Last week I pulled out my soapbox for Parents.com.
In “Why I’ll Still Buy Organic,” I explain, well, why I’ll still buy organic food even though researchers at Stanford University found that it’s no more nutritious than conventionally farmed. To me, that’s not exactly news. Click through to read why.
How about you? Did all that hubbub change your buying habits?
This Post Has 4 Comments
I wasn’t buying organics before that article. I think organic is definitely a parent-driven market.
In my personal experience, the organic veggies didn’t taste any better than the regular old veggies. I also found that many of the organic veggies spoiled in a day or two compared to the non-organics that last for about a week in Tupperware FridgeSmart containers. I cannot justify spending more money for less value.
During the summer I try to buy the good seasonal stuff (tomatoes, corn, berries) at the farm stand. Not because I’m all trendy localvore blogger but because it tastes better.
I think you’re right about the parent-driven point–I wrote in the Parents piece about how my own buying changed after having Harry. And I hear you on the savings. But did you ever ask yourself *why* conventionally-grown produce lasts longer? The main difference is the chemicals, I’d say. So I buy organic, but in smaller quantities. I shop more often, but I don’t find that things go bad before I can use them.
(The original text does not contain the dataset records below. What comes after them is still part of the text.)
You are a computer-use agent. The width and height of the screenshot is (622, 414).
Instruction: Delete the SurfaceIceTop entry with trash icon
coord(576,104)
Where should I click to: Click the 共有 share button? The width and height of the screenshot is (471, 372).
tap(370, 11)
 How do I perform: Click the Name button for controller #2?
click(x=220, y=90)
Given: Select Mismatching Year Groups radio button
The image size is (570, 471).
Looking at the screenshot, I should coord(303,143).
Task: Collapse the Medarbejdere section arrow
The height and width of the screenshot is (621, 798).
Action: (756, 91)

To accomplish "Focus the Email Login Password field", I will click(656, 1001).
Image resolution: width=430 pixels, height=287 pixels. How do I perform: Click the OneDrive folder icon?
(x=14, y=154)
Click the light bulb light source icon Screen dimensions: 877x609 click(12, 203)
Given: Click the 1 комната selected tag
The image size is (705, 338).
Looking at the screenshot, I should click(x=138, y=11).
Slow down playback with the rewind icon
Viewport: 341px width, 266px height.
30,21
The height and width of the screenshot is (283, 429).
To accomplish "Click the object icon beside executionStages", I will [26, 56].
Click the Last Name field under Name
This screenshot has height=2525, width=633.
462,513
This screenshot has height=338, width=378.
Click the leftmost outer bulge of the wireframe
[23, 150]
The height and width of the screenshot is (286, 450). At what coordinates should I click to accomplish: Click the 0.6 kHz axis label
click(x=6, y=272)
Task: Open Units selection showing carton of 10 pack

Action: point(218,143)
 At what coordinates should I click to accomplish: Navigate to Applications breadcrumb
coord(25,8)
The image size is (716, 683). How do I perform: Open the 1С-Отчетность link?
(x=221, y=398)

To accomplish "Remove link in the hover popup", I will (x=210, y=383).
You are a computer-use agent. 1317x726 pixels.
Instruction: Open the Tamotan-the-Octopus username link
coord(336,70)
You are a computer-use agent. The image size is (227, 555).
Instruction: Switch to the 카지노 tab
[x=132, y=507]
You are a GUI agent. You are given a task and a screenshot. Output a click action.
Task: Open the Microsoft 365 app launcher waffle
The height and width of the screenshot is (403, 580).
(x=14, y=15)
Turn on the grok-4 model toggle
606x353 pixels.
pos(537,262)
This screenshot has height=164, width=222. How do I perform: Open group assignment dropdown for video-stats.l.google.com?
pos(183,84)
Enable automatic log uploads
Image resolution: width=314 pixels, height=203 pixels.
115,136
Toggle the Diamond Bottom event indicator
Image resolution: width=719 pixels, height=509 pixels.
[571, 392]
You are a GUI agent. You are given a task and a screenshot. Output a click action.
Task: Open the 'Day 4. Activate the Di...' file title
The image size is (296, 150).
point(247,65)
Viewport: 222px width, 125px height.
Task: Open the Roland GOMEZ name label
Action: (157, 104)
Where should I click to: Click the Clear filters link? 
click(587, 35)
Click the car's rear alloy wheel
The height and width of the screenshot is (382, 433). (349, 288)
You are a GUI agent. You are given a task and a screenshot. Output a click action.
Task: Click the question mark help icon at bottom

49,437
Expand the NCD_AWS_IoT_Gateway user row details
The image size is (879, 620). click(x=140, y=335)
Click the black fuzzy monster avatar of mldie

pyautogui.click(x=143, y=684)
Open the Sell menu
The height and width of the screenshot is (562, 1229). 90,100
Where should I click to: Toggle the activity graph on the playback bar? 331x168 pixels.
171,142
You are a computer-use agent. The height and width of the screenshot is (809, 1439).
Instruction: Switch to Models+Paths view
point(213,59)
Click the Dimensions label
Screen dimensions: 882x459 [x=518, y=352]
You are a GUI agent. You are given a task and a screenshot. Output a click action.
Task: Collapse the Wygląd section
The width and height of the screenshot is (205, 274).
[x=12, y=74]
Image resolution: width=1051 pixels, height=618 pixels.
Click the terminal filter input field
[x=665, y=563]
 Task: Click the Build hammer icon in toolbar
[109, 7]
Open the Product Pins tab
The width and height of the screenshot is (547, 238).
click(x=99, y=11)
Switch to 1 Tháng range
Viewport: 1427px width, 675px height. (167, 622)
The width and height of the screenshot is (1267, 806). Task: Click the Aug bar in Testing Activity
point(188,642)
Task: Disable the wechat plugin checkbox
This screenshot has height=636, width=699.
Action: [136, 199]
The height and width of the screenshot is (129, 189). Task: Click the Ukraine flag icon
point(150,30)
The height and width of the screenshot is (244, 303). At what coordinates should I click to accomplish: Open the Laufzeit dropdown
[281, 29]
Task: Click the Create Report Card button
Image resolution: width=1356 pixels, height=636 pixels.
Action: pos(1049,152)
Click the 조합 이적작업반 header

Debbie, I’m ok with more chemicals in conventionally grown food if it means being able to use the veggies bought on Friday afternoon can be used for dinner on Monday and Tuesday.
I just can’t go to the supermarket 3x a week. I work 9 hours with a 40 minute commute each way and go to the gym before I get home to make dinner. I need to shop once, cook 3x and repurpose leftovers 1x.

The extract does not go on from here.